__What to do__.
A faithful transcription of all the data, images excluded, is the required answer.

[[ Exercise material open ]]

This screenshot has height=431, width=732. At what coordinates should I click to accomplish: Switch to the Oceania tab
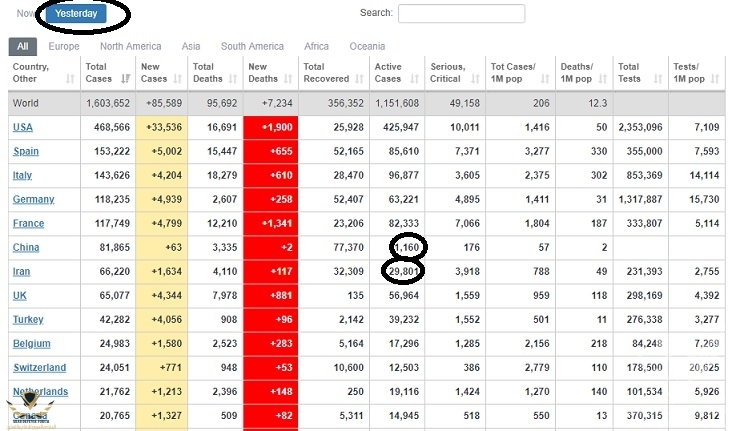click(x=367, y=46)
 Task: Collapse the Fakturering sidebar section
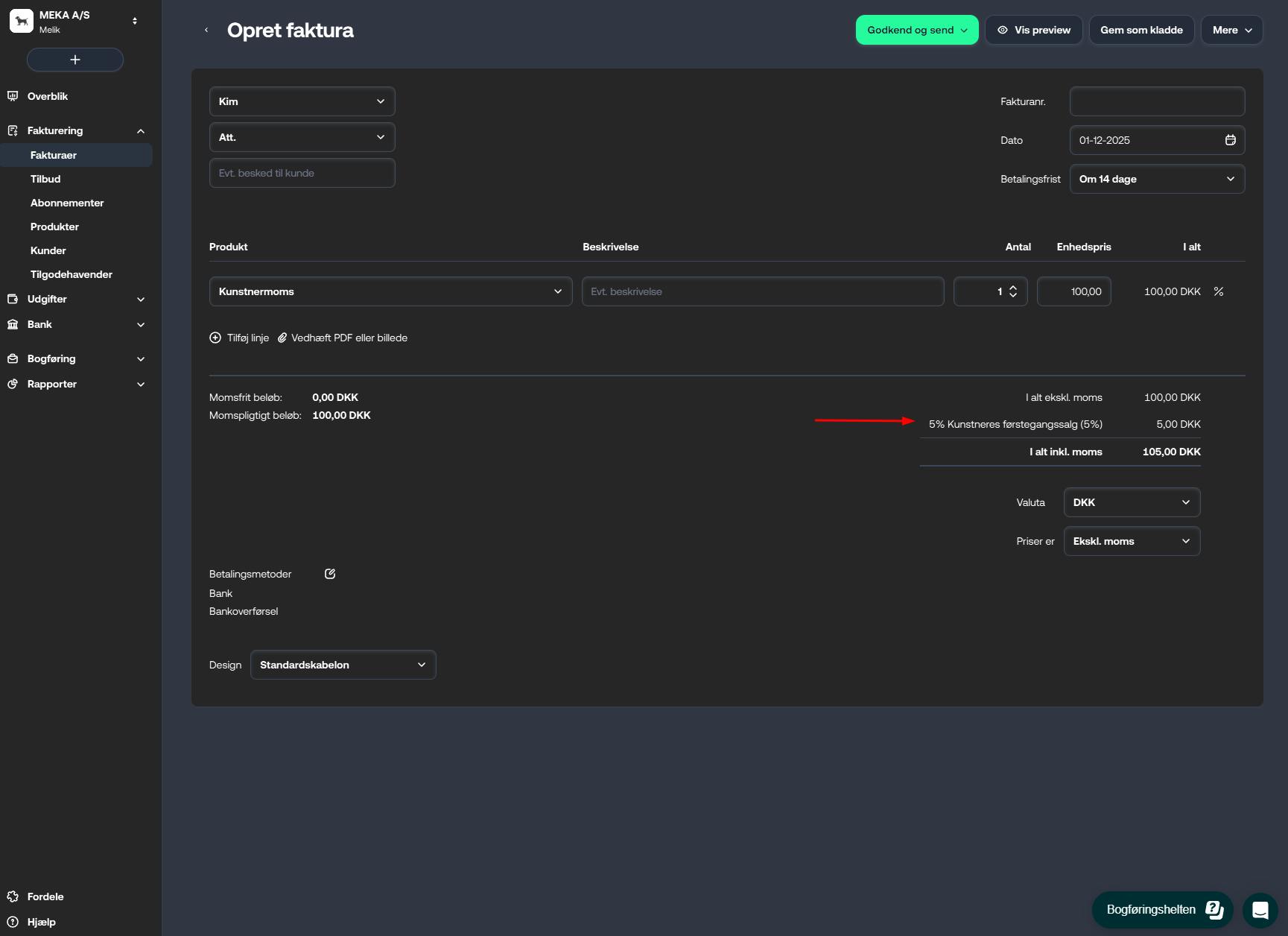[140, 131]
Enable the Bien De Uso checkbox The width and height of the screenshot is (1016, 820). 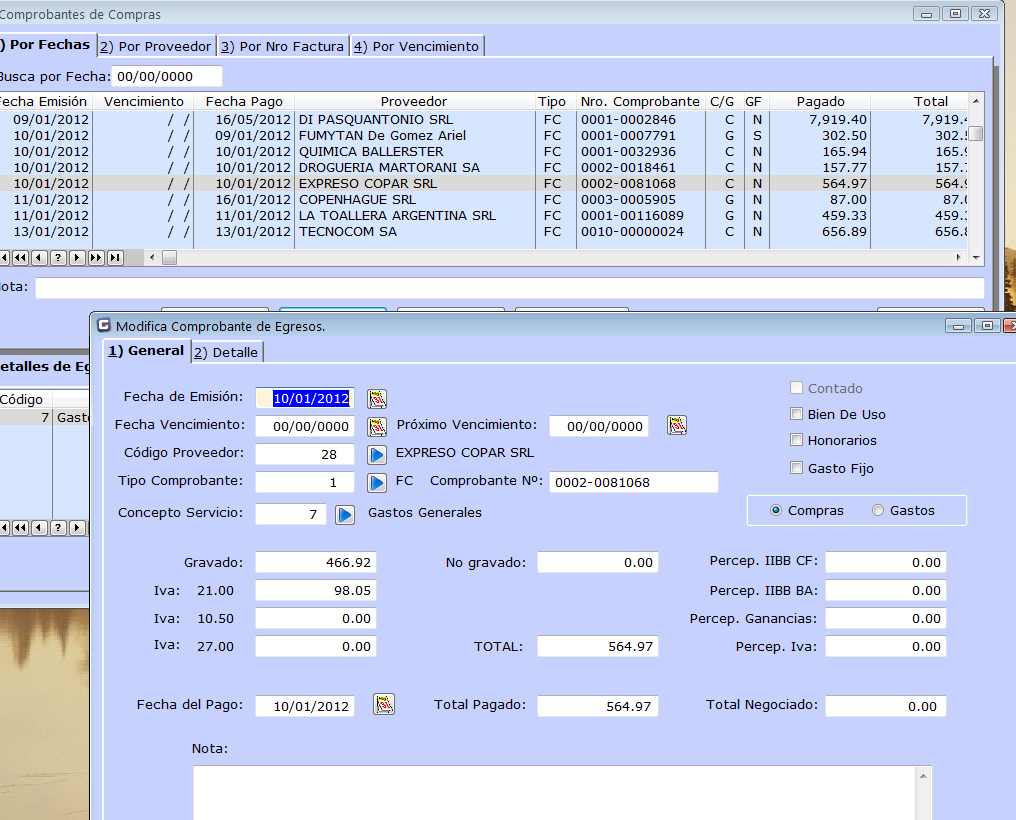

[[ Exercise material closed ]]

__The completed task__.
This screenshot has height=431, width=732. At what coordinates should I click to accomplish: Switch to the Oceania tab
click(x=367, y=46)
 Task: Collapse the Fakturering sidebar section
[140, 131]
Enable the Bien De Uso checkbox The width and height of the screenshot is (1016, 820). 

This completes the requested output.